### Bacaan
◆ ◆ ◆
Safar itu nama bulan kedua di penanggalan hijriah. Safar juga punya arti ‘perjalanan’. Arti ini ternyata cocok banget melekat pada sosok manusia tinggi besar yang kuat nan cekatan bernama Safar alias Bang Safar. Perannya dalam cerita perjalananku ini adalah sebagai benang merah. Alasannya, dialah yang menghubungkan kami dari satu tempat tinggal ke tempat tinggal yang lain selama lima tahun ini. Dia adalah supir Gobox.
Sebelum melanjutkan kisah Bang Safar, aku mau kasih tahu dahulu kalau kami kehilangan 99% persen kenangan berbentuk foto akibat hardisk eksternal rusak. Semua foto semasa hidup disimpan di sana bersama data penting dan enggak penting lainnya, bahkan foto pernikahan kami juga ada di situ! Sedih, ya... Jadi, maaf kalau cerita-ceritaku tidak disertai foto pendukung. Tapi, percayalah, ini bukan fiksi, kemasannya saja yang terbaca seperti kisah cerbung majalah Aneka Yess!. Hehehe.
◆ ◆ ◆
### Tugas
• A. Dalam bacaan tentang Bang Safar, apa pekerjaan Bang Safar?
• B. Lanjutkan cerita tentang Bang Safar mulai setelah kalimat terakhir bacaan.

### Materi yang Diberikan
◆ ◆ ◆
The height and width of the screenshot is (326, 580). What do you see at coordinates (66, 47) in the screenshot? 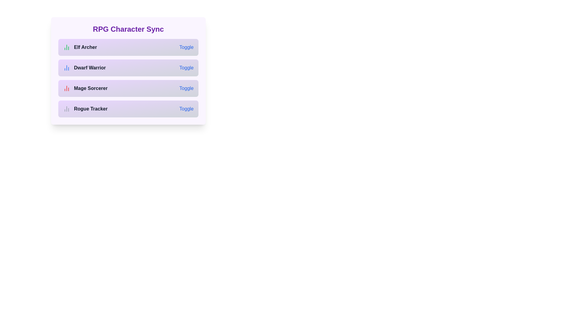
◆ ◆ ◆
### Jawaban Latihan
• A. Bang Safar adalah supir Gobox.

• B.
Pertemuan Pertama
Pentingnya Bang Safar dihadirkan dalam kisah ini adalah karena cerita tentang dia itu agak unik. Sebelumnya kami enggak mengenal Bang Safar sampai kami harus pindah dari Rumah Puspa ke Rumah Taman pada sekitar bulan Oktober 2016. Ini adalah perpindahan pertama kami yang menandai awal petualangan kami sebagai keluarga nomaden. Memesanlah kami Gobox untuk mengangkut barang-barang yang memang banyak, bahkan sampai dua kali balik ketika itu dengan mobil boks kecil. Supirnya, ya, Bang Safar ini.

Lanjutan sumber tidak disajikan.